Comprising of both factual and fictitious sections, this case study is based on Hong Kong’s indigenous history and legends, religion and politics. It employs “water” and “soil” as traditionally sacred elements, to weave different strands of imaginations of Hong Kong, into a multi-faceted and ever-shifting historical and collective narrative with dramatic tension.
Beginning with a vision of the ethnic composition of early Hong Kong, the “tale” takes the current perspective of nostalgia, and uses the fishing and farming traditions of the Tanka/Hokkien and Hakka/Cantonese people, respectively, as the doorway, through which it juxtaposes the production, folkways, worship, and legends closely related to agricultural societies in early cultural fabrics, into a theatrical and imaginary scene of an evocation ritual that summons the past.
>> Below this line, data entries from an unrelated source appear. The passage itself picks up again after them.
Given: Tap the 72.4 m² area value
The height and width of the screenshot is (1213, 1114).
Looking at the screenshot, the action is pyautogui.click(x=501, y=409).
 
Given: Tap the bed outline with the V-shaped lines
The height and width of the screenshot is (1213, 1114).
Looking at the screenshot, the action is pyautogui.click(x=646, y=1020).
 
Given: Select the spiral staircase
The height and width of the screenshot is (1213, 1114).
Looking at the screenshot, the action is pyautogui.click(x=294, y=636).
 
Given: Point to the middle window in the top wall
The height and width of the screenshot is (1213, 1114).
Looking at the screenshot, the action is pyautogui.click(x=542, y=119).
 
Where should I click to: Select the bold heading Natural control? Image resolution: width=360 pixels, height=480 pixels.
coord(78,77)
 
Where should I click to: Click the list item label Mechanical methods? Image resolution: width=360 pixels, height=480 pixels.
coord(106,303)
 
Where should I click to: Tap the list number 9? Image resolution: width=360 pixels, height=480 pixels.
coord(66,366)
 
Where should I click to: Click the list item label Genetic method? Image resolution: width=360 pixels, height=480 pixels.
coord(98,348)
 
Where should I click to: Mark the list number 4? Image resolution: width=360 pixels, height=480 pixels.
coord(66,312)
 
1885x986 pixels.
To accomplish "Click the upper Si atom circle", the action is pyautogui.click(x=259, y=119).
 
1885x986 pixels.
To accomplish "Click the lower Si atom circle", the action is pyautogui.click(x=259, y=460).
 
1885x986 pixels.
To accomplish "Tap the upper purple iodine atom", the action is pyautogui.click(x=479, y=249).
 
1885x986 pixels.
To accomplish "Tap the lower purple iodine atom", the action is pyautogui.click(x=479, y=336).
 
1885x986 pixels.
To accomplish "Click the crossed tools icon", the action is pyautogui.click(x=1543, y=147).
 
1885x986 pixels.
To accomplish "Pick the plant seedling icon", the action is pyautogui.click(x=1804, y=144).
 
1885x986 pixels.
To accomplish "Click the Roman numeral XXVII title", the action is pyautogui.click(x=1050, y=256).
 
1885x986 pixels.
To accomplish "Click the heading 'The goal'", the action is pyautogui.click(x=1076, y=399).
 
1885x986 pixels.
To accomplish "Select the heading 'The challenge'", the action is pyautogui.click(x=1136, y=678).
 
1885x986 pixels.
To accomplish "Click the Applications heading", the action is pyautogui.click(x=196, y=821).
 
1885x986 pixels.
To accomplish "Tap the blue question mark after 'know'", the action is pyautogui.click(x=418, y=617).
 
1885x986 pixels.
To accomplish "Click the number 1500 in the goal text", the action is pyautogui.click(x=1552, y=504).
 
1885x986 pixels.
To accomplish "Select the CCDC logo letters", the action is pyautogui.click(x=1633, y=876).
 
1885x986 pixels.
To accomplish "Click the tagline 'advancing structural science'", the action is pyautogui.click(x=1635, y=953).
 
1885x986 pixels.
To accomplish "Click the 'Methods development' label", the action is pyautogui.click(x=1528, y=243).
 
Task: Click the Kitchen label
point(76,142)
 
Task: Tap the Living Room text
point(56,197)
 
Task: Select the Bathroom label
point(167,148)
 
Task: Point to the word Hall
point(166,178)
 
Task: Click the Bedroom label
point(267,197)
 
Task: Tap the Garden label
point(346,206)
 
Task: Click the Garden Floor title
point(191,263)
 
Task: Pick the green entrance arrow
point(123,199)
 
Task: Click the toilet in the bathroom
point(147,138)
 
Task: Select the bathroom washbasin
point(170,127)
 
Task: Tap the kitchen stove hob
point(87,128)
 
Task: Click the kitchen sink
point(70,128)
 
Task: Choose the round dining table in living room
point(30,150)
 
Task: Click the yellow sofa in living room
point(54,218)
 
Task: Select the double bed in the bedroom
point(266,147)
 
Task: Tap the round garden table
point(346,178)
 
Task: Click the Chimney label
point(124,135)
Meanwhile, the recounting of the history of local farming and fishing production correlates with the “new farming” culture concurrent with modern Hong Kong’s land movements, and utilises the concepts of time, cultivation, and production in the act of farming to beckon an imagined future.
Combining a narrative of local consciousness with multiple origins, the ever-morphing urban culture created by the convergence of multiple groups, and the local history as a collage of multiple fragments from history, A Tale: The Land of Fish and Rice tries to build a small multiplex, with a theatrical and mystical background setting, that fosters reading, thinking, and dialogue.